── DATA SUPPLIED ──

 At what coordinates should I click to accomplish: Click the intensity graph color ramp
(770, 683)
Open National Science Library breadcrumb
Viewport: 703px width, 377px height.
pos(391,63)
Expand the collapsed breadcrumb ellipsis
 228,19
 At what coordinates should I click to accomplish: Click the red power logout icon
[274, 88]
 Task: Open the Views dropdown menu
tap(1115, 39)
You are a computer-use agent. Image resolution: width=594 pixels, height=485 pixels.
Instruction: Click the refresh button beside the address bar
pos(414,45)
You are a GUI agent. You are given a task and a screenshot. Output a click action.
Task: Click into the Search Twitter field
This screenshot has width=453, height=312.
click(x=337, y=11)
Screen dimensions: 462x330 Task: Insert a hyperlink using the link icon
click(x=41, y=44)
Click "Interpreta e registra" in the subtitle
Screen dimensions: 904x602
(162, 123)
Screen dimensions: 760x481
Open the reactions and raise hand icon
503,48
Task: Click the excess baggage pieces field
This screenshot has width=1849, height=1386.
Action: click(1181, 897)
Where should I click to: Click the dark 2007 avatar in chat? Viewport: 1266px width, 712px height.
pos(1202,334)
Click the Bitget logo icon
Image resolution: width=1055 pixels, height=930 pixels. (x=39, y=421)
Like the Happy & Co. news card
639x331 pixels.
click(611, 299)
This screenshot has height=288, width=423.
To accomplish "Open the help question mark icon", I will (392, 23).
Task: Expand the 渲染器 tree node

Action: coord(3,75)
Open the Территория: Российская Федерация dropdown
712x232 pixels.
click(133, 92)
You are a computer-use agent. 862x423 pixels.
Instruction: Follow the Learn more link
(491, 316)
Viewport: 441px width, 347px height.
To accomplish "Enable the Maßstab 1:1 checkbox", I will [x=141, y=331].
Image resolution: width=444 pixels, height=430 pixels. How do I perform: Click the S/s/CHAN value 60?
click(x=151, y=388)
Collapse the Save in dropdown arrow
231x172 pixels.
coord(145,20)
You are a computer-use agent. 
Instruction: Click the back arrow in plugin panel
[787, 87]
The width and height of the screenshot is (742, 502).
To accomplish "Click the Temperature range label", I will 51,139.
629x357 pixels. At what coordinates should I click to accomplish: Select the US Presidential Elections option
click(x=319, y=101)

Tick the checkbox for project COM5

───

- WHAT IS NEEDED -
Rewrite the lines from the one containing "629x357 pixels. At" through the end of the data, requests included, scaling every coordinate in the answers by 1.45 and rounding to whole numbers, with halves rounded up. Leave all other numbers unchanged, and output only these lines.

- SOLUTION TO THIS PROBLEM -
629x357 pixels. At what coordinates should I click to accomplish: Select the US Presidential Elections option
click(x=463, y=146)

Tick the checkbox for project COM5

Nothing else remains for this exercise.